De voorzieningenrechter heeft geconcludeerd dat het belang van verzoekster om de uitkomst van haar beroep in Nederland af te wachten, zwaarder weegt dan de belangen van de minister. Het niet treffen van een voorziening zou kunnen leiden tot onomkeerbare gevolgen voor verzoekster, aangezien zij dan aan België zou worden overgedragen terwijl de rechtbank nog niet heeft beslist op de geschilpunten. Daarom heeft de voorzieningenrechter het verzoek toegewezen, de overdracht aan België verboden en de minister veroordeeld tot betaling van € 907,- aan proceskosten voor verzoekster.

Uitspraak

RECHTBANK DEN HAAG
Zittingsplaats Arnhem
Bestuursrecht
zaaknummer: NL25.622

uitspraak van de voorzieningenrechter van 28 januari 2025 in de zaak tussen

[verzoekster], v-nummer: [nummer], verzoekster

(gemachtigde: mr. B.G. Smouter),
en

de minister van Asiel en Migratie

Inleiding

1. In het bestreden besluit van 3 januari 2025 heeft de minister de aanvraag van verzoekster tot het verlenen van een verblijfsvergunning asiel voor bepaalde tijd niet in behandeling genomen, omdat België verantwoordelijk is voor de behandeling daarvan.
1.1.
Verzoekster heeft tegen dit besluit beroep ingesteld. Zij heeft de voorzieningenrechter verzocht om een voorlopige voorziening te treffen.

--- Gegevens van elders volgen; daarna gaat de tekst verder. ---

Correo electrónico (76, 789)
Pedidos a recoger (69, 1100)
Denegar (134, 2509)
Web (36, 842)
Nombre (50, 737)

Beoordeling door de voorzieningenrechter

2. In artikel 8:81 van de Algemene wet bestuursrecht (Awb) staat dat de voorzieningenrechter die bevoegd is in de hoofdzaak op verzoek een voorlopige voorziening kan treffen, als tegen een besluit beroep is ingesteld en onverwijlde spoed, gelet op de betrokken belangen, dat vereist. De voorzieningenrechter doet op dit verzoek uitspraak zonder zitting. [1]
3. In geschil is of ten aanzien van België nog steeds kan worden uitgegaan van het interstatelijk vertrouwensbeginsel. Deze rechtsvraag zal in een andere beroepszaak door een meervoudige kamer van deze zittingsplaats van deze rechtbank worden behandeld. De onderhavige beroepszaak zal pas door de rechtbank worden behandeld nadat de meervoudige kamer uitspraak heeft gedaan over de vraag of ten aanzien van België nog steeds van het interstatelijk vertrouwensbeginsel kan worden uitgegaan.
4. De rechtsvraag die in deze zaak voorligt leent zich, vanwege de complexiteit daarvan, niet voor een voorlopige beoordeling. De voorzieningenrechter beperkt zich daarom tot een afweging van de belangen van verzoekster en de minister in het kader van de gevraagde voorlopige voorziening. De gevraagde voorziening houdt alleen in dat verzoekster de behandeling van het beroep in Nederland mag afwachten. Dat is niet meer dan het in stand laten van de huidige situatie. Het niet treffen van een voorziening zou aan de andere kant betekenen dat verzoekster aan België wordt overgedragen, terwijl de rechtbank nog moet beslissen op de geschilpunten in de hoofdzaak. Niet is uitgesloten dat verwijdering onomkeerbare gevolgen voor verzoekster kan hebben. Onder deze omstandigheden heeft het belang van verzoekster om de uitkomst van het beroep in Nederland te mogen afwachten een doorslaggevend gewicht. De voorzieningenrechter wijst het verzoek daarom toe.

Conclusie en gevolgen

5. Omdat de voorzieningenrechter het verzoek toewijst, krijgt verzoekster ook een vergoeding voor haar proceskosten. De minister moet deze vergoeding betalen. De vergoeding bedraagt € 907,- omdat de gemachtigde van verzoekster een verzoekschrift heeft ingediend. Verder zijn er geen kosten gemaakt die vergoed kunnen worden.

Beslissing

De voorzieningenrechter:
- wijst het verzoek toe;
- verbiedt de overdracht van verzoekster aan België totdat is beslist op het beroep;
- veroordeelt de minister tot betaling van € 907,- aan proceskosten van verzoekster.
Deze uitspraak is gedaan door mr. G.J.H. Boerhof, voorzieningenrechter, in aanwezigheid van mr. S. Berendsen, griffier.
De uitspraak is uitgesproken in het openbaar en bekendgemaakt op:
Tegen deze uitspraak staat geen hoger beroep of verzet open.

Voetnoten

1.Artikel 8:83, vierde lid, van de Algemene wet bestuursrecht (Awb) maakt dit mogelijk.